Branched chain amino acids

Synonym(s): Isoleucine, L-Isoleucine, L-Leucine, L-valine, leucine, valine

Nutrient group: Amino acids

Sources and physiological effects

Dietary Sources
L-leucine, L-valine and L-isoleucine are branched-chain amino acids (BCAA) and essential for humans. Humans are dependent on an exogenous supply. - Bound leucine is a dietary component of animal and vegetable proteins: whey protein, tuna, beef, peanuts and chicken. - Bound Valine: is a component of whey protein, peanuts, fish, chicken and beef. - Bound isoleucine: is a component of whey protein, chicken, salmon and beef.
Physiological effect
Carbohydrate metabolism	Stimulation of gluconeogenesis Stimulation of insulin secretion
Ammonia detoxification	Neuroprotection through inhibition of aromatic amino acids uptake via the blood-brain barrier Promotion of ammonia detoxification
Muscular system	Protein synthesis and muscle building Energy production

Recommended intake

Reference value according to food labelling regulations
(=100 % TB marking on label)		N/A
Requirements
L-isoleucine:	Adults: 10 mg/kg BW Children: 111 mg/kg BW
L-Leucine:	Adults: 13 mg/kg BW Children: 153 mg/kg BW
L-valine:	Adults: 14 mg/kg BW Children: 95 mg/kg BW
Increased demand	Premature babies, stress, competitive sports, liver dysfunction (cirrhosis, hepatic encephalopathy), phenylketonuria, weight-loss diets, malnutrition
Nutrient safety
UL	Long-term daily intake, at which no negative effects on health are to be expected	L-leucine <550 mg/kg/d L-valine / L-isoleucine n.a.
NOAEL	Maximum intake,  with no observed adverse effect

Detailed information

Branched Chain Amino Acids: Structure and physiological task

Branched Chain Amino Acids (BCAA) belong to the essential amino acids and differ from the other amino acids by a nonpolar hydrocarbon side chain in the primary structure.
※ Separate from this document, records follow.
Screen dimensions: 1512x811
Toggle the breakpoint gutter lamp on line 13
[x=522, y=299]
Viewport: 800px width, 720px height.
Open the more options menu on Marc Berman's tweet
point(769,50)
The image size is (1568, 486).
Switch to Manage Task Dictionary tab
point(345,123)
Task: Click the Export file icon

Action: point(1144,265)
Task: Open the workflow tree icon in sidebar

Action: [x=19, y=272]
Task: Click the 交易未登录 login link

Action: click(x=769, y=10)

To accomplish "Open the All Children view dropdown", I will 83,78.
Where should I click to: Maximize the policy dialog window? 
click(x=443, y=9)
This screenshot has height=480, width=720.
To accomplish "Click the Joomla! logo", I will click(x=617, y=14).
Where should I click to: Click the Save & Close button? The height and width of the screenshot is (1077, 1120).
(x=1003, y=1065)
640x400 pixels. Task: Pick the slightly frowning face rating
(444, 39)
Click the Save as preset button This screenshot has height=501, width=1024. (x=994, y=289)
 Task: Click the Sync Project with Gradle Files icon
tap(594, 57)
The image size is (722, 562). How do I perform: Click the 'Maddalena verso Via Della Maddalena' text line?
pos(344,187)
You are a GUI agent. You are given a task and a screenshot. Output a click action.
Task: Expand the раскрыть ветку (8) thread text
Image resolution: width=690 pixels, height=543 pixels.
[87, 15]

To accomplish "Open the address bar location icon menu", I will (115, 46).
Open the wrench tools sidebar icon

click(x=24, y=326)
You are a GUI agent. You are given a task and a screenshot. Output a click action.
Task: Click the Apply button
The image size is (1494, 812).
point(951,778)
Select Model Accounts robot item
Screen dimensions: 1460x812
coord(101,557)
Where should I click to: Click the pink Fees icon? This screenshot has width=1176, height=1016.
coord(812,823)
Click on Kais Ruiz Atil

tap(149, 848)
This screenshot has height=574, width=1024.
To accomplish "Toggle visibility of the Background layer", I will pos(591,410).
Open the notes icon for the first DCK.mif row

It refers particularly to the amino acids L-leucine, L-valine and L-isoleucine. Protein metabolism is based on a constant build-up, breakdown and modification of the amino acid pool present in the body. For example, approximately 75 g of skeletal muscle protein is built up and broken down daily, of which 10% is exchanged in the form of free amino acids between the skeletal muscle and the amino acid pool in the plasma.¹While the enzyme systems for the degradation of the essential amino acids are mainly located in the liver cells, the BCAAs are mainly used by muscles and the brain.² This is why branched-chain amino acids are indispensable for the build-up and maintenance of muscle mass and represent an additional source of energy under stress. Since BCAAs are not predominantly metabolized in liver tissue, they are also an important dietary component for maintaining protein balance in liver diseases, especially cirrhosis.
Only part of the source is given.